On 12/1/19 10:14 PM, Michael Paquier wrote:

Hi all,

I have run the TAP tests with an instance of Postgres locally set at
port 5432 on Windows, to notice that 001_start_stop.pl fails various
tests because the test tries to use the default port for the node
initialized with pg_ctl. The problem can get fixed easily by
assigning a random port number to that instance.

It could potentially become a problem if parallel TAP tests run in
parallel on Windows while initializing the node because of a port
conflict, but that's actually already a problem now for all the tests
as all nodes listen to 127.0.0.1 in this case. This cannot happen on
*nix simply because we use a unique unix domain path, so even if ports
conflict things are able to work.

Attached is a patch to fix this issue, that I would like to
back-patch down to 9.4 where the issue can show up.

Any objections?

Looks reasonable. I wonder if there are other test sets where we need to
set the port.

cheers

andrew

--
Andrew Dunstan https://www.2ndQuadrant.com
PostgreSQL Development, 24x7 Support, Remote DBA, Training & Services

#3Michael Paquier
michael@paquier.xyz
In reply to: Andrew Dunstan (#2)
Re: Failure in TAP tests of pg_ctl on Windows with parallel instance set

On Mon, Dec 02, 2019 at 07:57:31AM -0500, Andrew Dunstan wrote:

Looks reasonable.

Thanks, committed and back-patched down to 11, which is where we have
PostgresNode::get_free_port. This could go further down with more
refactoring of PostgresNode.pm but as it took a long time to find this
issue that does not seem really worth the extra legwork.

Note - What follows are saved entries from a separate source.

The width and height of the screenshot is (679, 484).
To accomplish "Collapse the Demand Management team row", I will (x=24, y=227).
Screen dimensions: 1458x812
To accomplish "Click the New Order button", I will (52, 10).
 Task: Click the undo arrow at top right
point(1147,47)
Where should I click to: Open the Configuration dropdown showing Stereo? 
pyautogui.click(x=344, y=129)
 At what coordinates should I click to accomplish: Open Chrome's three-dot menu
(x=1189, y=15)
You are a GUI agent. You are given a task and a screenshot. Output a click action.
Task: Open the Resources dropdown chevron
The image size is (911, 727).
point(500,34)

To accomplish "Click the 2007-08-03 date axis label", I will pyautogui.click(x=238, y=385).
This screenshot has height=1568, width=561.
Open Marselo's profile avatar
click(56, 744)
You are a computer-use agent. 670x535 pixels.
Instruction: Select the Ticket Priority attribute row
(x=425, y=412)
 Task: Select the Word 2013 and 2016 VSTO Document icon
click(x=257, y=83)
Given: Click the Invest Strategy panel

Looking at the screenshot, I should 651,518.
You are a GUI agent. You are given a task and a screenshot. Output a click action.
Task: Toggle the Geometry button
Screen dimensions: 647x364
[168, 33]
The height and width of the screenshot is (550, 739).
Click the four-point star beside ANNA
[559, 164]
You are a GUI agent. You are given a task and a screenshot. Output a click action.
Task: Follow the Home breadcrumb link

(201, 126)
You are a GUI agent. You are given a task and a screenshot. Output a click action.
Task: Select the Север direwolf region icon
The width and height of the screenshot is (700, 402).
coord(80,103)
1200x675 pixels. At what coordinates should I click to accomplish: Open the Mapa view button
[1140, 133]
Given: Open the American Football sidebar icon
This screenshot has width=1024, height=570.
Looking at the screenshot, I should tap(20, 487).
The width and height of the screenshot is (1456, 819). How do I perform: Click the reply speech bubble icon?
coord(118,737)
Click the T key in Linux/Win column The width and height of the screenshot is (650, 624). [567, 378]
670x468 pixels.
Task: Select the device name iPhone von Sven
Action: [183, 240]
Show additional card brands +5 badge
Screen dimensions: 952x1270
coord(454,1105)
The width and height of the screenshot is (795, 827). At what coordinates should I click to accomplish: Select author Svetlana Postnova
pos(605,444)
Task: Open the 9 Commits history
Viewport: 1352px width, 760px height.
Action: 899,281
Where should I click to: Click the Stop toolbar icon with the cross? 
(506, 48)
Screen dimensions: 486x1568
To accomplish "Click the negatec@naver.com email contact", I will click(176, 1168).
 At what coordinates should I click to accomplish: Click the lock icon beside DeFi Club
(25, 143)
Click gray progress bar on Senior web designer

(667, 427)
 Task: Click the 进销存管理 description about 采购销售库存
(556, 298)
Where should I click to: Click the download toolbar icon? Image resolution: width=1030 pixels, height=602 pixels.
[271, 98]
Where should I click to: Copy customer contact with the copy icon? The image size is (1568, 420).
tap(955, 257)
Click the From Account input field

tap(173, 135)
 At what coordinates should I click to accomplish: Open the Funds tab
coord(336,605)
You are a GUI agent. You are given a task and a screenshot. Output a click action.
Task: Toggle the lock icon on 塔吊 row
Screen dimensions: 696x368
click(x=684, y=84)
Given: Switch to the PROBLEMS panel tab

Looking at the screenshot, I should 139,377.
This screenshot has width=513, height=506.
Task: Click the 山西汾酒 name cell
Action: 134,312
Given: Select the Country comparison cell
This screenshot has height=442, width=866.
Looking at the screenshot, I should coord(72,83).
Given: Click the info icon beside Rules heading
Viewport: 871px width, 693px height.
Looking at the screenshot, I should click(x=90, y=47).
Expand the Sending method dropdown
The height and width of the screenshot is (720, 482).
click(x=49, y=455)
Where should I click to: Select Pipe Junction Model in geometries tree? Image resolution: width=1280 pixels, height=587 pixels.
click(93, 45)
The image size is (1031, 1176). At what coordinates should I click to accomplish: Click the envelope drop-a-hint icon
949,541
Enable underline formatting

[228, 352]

I wonder if there are other test sets where we need to set the port.

I looked at that before sending the first email, with the tests of
initdb and pg_basebackup potentially breaking stuff, but we never
initialize (direct initdb) and then start a node without
PostgresNode.pm. So we are fine as far as I saw.
--
Michael